4. Should NYU employees be doing something more valuable with the student loan debt that pays their $270,000 salaries than smearing scientists?
Charles Seife, who has had repeated retractions and concerns about his work due to his cozy relationship with USRTK , never declares a conflict about the fact that he is a favorite co-author of anti-science mouthpiece Paul Thacker. The journal PLoS retracted a hit piece by Seife, even his political ally Union of Concerned Scientists criticized his repeated smear campaigns against the science community, and last week he claimed I was an "industry fron group" because his leash-holders at USRTK needed his help.

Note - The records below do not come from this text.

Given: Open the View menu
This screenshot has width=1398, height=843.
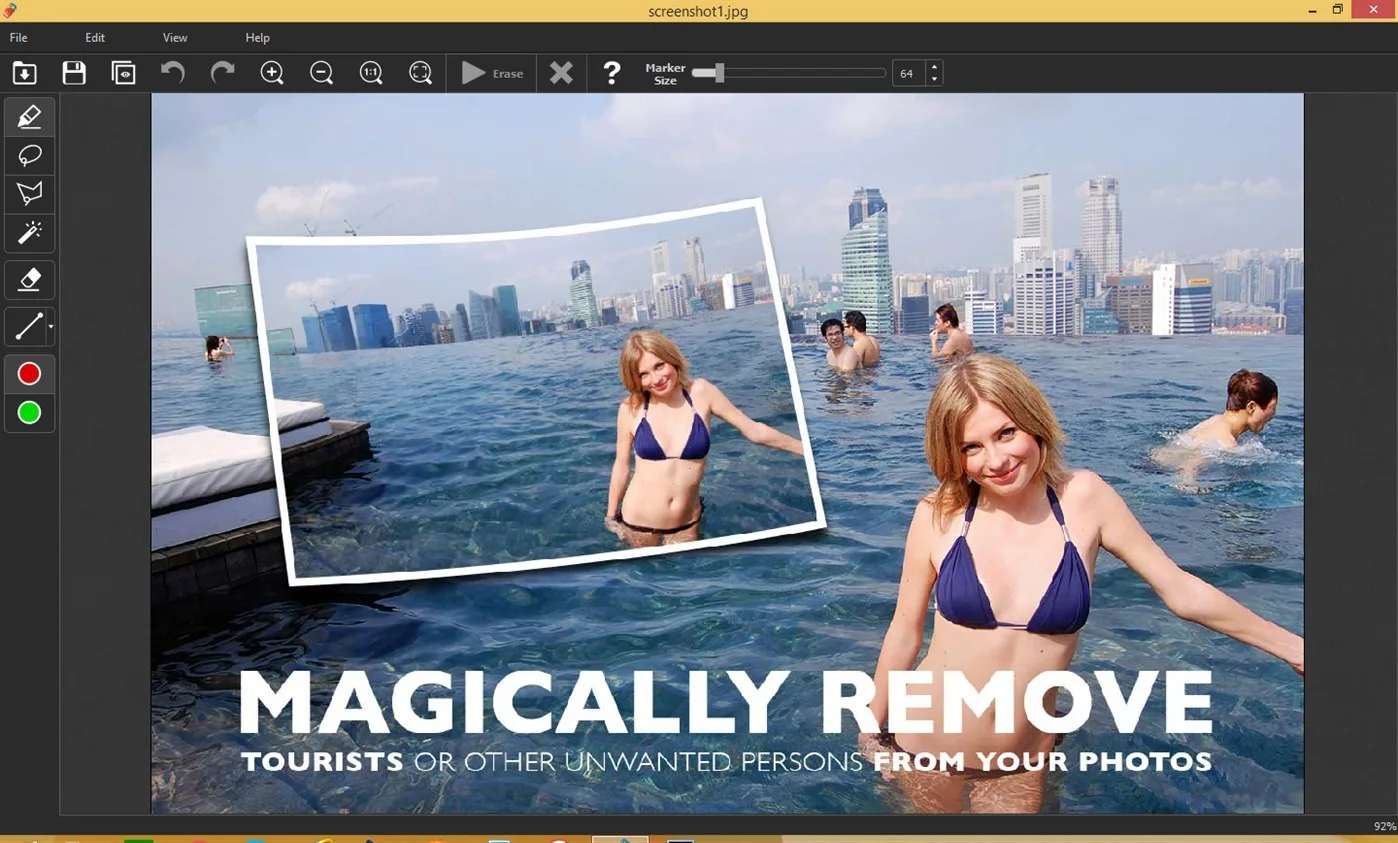Looking at the screenshot, I should click(175, 37).
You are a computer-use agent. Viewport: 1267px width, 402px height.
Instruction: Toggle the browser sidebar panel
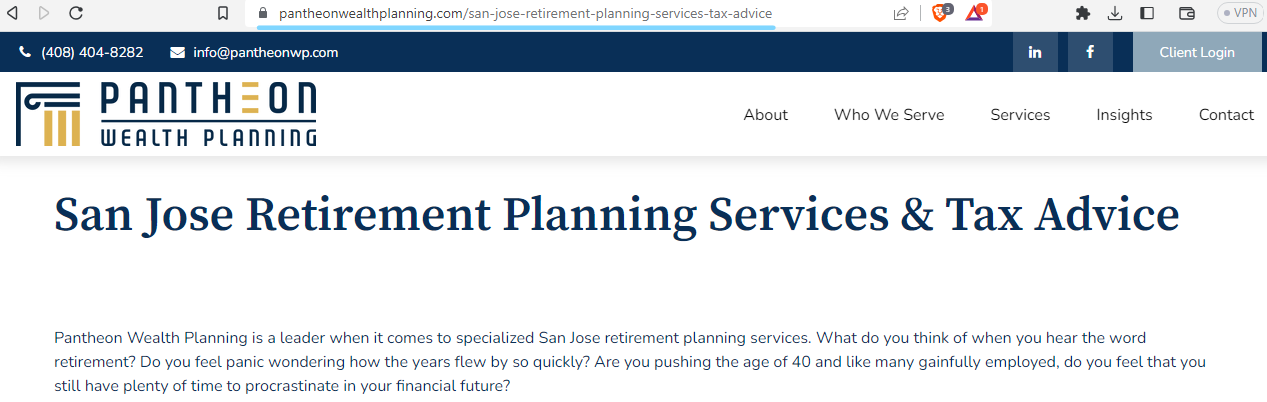click(x=1147, y=13)
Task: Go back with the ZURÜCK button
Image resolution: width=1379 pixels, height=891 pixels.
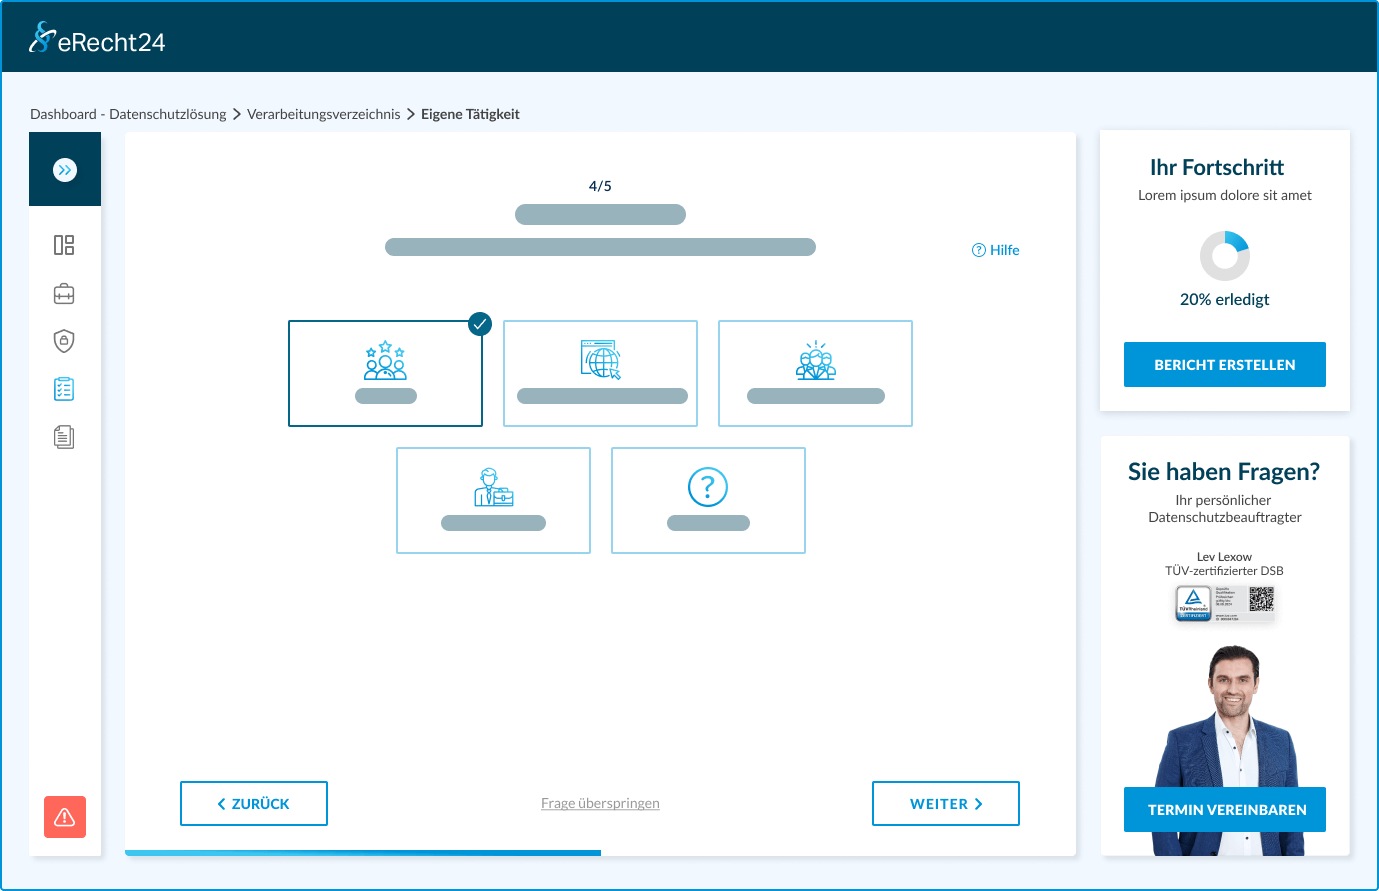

Like a good anti-science toady, he dutifully complied. Yet he is a journalism professor at NYU. There may be some chance he is teaching kids.
Naturally, I wrote to the Director Dr. Perri Klass, MD, who runs the department.
She was dismissive about the libelous conduct of her department.
"Our faculty members are responsible for their own social media activities, and you should contact them directly to discuss any concerns."
What an odd thing to reply. Imagine what her department would do if a private sector corporation engaged in the kinds of behavior NYU is doing. Wouldn't a corporation at least note that one of the people involved is simply lying about their relationship with the organization? Dr. Klass, what if your employees promoted racism or pedophilia or endorsed President Trump's restriction on travel to Muslims? Would NYU still have no interest in their social media activities?
It means every corporation in the United States has more ethics than the NYU journalism school.
Since Dr. Klass is aware of any social media guidelines I spent five seconds on Google, the combined amount of time her employees spent learning about us, and found them.
They read things like "Represent yourself accurately and be transparent about your role at NYU", so, don't lie about being a professor when you just taught a class as an adjunct, like Mike Balter does. And "Social media provides a place to foster community and conversation. Adding value is good when on topic and in moderation." In other words, don't be a lying muckspout about your conflicts of interest, the way Charles Seife is. And don't just be a clueless buffoon and manufacture new criticisms when you are shown to be biased in your original, the way Dan Fagin has.
5. Wacky activist insists checking your email is giving you cancer
Devra Lee Davis, a sociologist (PhD in "science studies"), activist and sometime epidemiologist whose key credentials are being a "former senior advisor" to the assistant secretary for health in the Department of Health and Human Services (but also claims she has a 2007 Nobel Peace Prize because she co-wrote one paper for an IPCC working group) claims we are all wrong in assuring the public that checking email is not giving them brain cancer. Cell phones, iPads, antennas, cell towers, if anyone got testicular cancer or breast cancer or autism or even what she calls "digital dementia", she links it to wireless-radiation exposure, even though all of the devices have too many differences over decades to count.
She claims, as activists always do, that in debunking such scaremongering that we must be part of a vast, pro-science conspiracy - the second time that happened last week. All of the scientists who agree with us must be "to be on the payroll of the industry-connected group the American Council on Science and Health", which makes little sense.
Does she think wireless router manufacturers are buying us off? She believes Mother Jones conspiracy tales but does not believe the entire CDC. Yes, her paranoid rants claim CDC scientists are on the take as well.
Ms. Davis, there is no Big Wi-Fi consortium out there blocking you and making sure we get published. It's tinfoil hat stuff. And your belief in junk science has been well-documented.